December 1, 2010
One of the most familiar parts of the Christmas story is the appearance of an angel to a group of shepherds on a Bethlehem hillside. Angel appearances were rare indeed, but God chose to make an astonishing announcement to men engaged in such a low-status occupation. The angel’s word first declared the amazing character of the new-born child: “For unto you is born this day in the city of David a Savior, who is Christ the Lord” (Luke 2:11). The cluster of titles – Savior, Christ (Messiah), Lord – and the mention of the birthplace (the city of David) mark out this child as the fulfillment of God’s promises and Israel’s hopes.
But what catches my attention is the angel’s next statement: “This will be a sign for you: you will find a baby wrapped in swaddling cloths and lying in a manger.” “Signs” in the Bible usually describe miracles, mighty acts of God pointing to profound spiritual truths. In John’s gospel, a “sign” includes such things as turning water into wine, healing a blind man and calling a dead man back to life. A baby wrapped in swaddling clothes and lying in a manger – where’s the sign there?

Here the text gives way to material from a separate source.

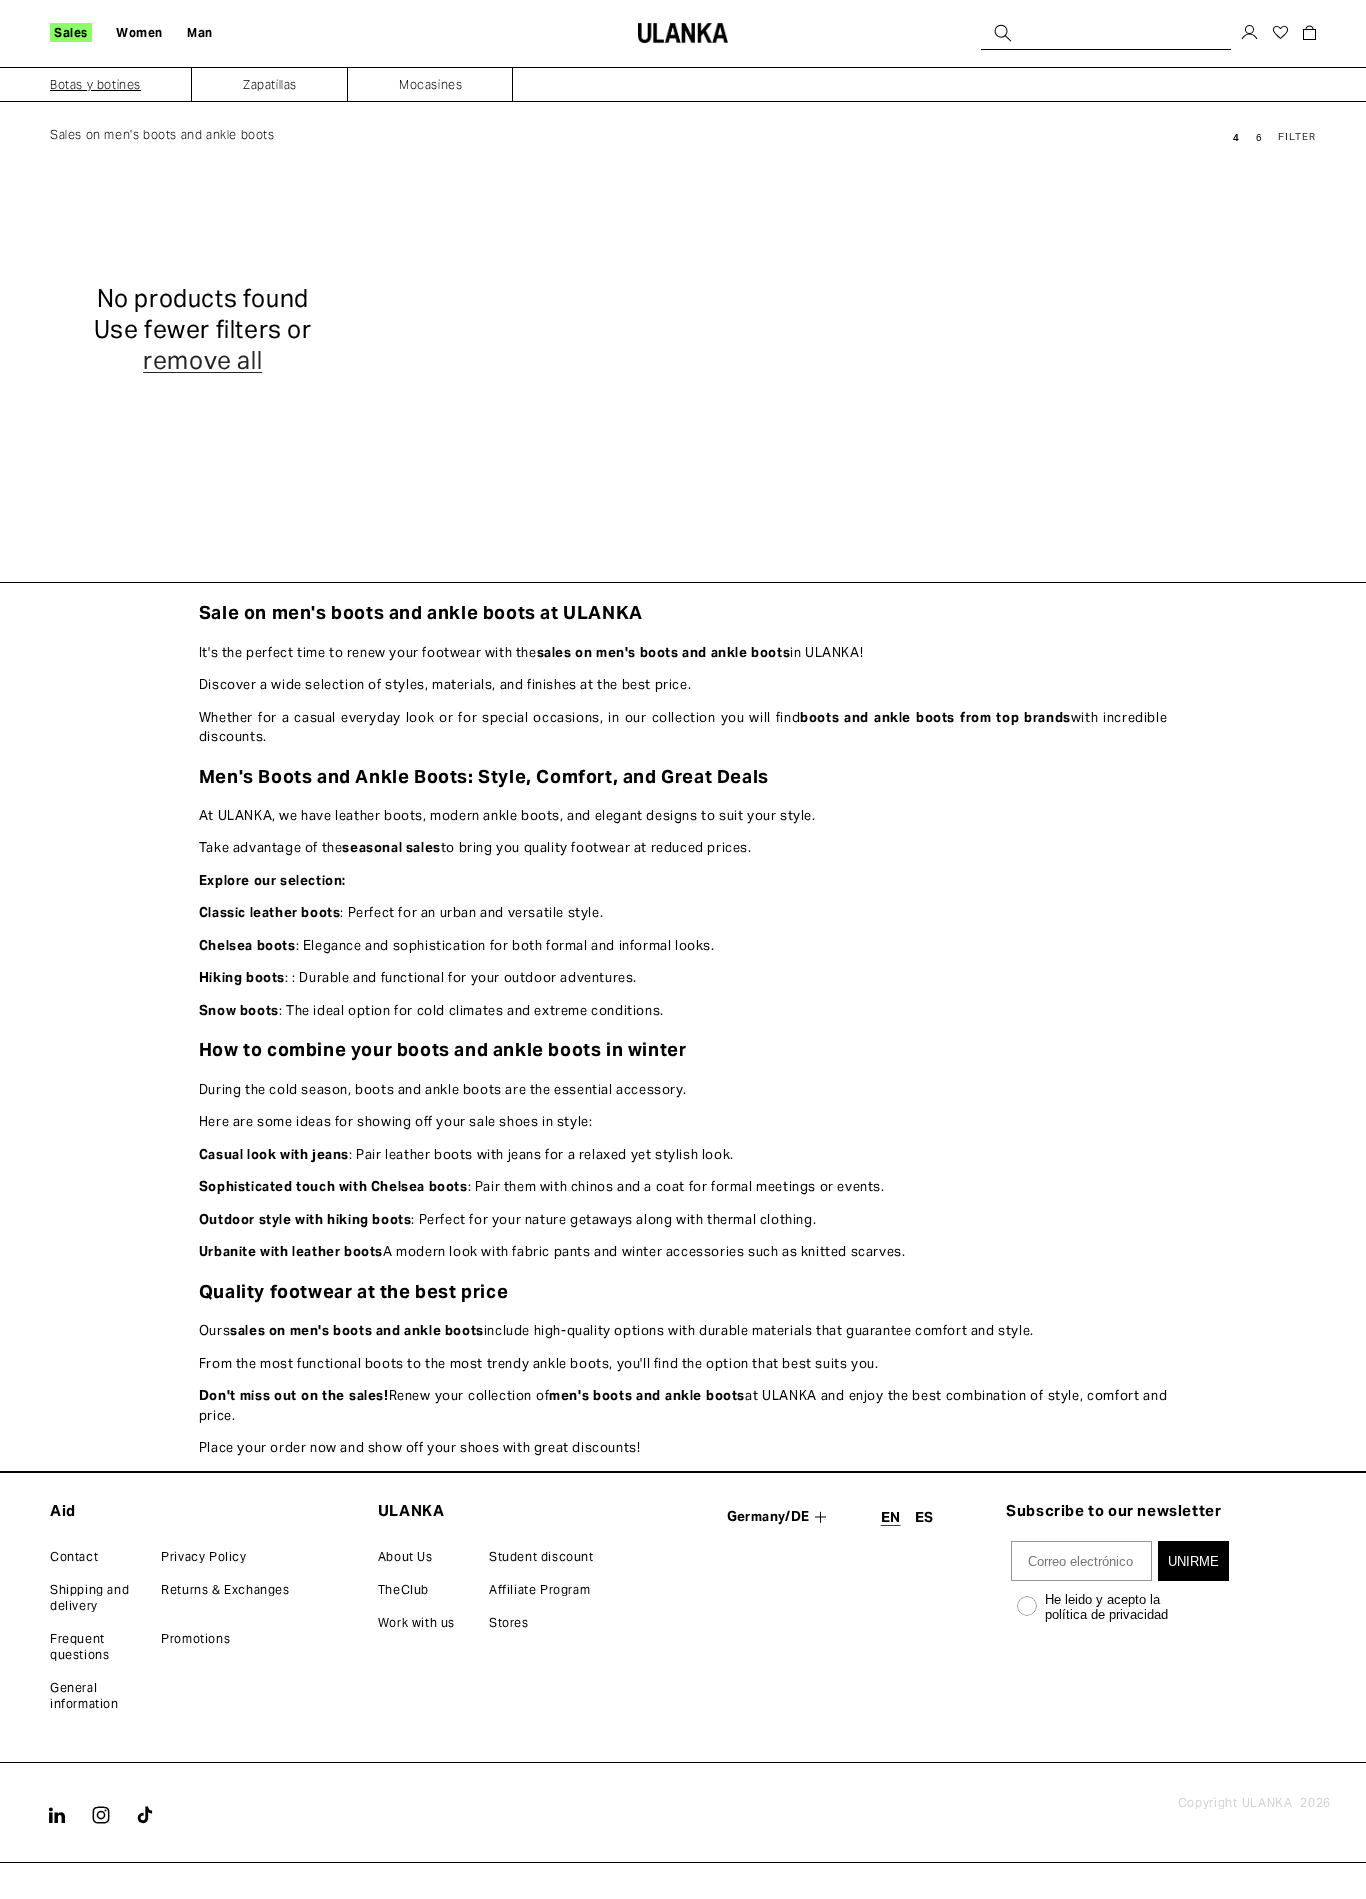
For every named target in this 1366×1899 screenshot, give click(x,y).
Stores (509, 1622)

After all, it was entirely common for mothers of newborns to wash their infant and then wrap them snuggly against the cold of a new world. No sign there!
No, the sign is in what follows – “lying in a manger”. First century mangers or feeding troughs were hewn out of stone, with a hollow chiseled in the top for food or water for the animals. These were not the flimsy wooden devices that are pictured in our Nativity stories: they had to be sturdy enough to resist the pushing of animals to feed. And they were only found where animals were kept or stabled. This mother had been desperate enough to give birth in a place no mother would choose, a place where animals fed and where their pungent odor filled the air. Hardly a setting for the arrival of “the Savior, Christ the Lord”!
And yet this was no accident. It was a divinely intended sign, in some ways among the most remarkable of God’s acts. When Messiah came, he came in lowliness, even humiliation. There were no trappings of majesty or earthly privilege to accompany him. There was no glowing halo – just a crying infant whose young mother was doing her best to keep him warm and fed. And the way he was born became the way he lived his life. The Lord Jesus completely identified himself with the sinners whom he came to save. This was no “at a distance” Savior.” Accompanying humiliation was accessibility. The shepherds, marginalized as they were, would have no hope of approaching a royal infant born in a palace. But even they could gain access to a feeding stable. And so they quickly went to see him.
There is more here than I have space to consider. A manger is where sheep were fed, and the sheep kept in Bethlehem were intended primarily to be taken to the Temple to be used as sacrifices. The one lying in the feeding trough was indeed the Lamb of God and from the very beginning, the cross lay over his life. The shepherds understood much less of this than we do, but they went away “glorifying and praising God”. So should we!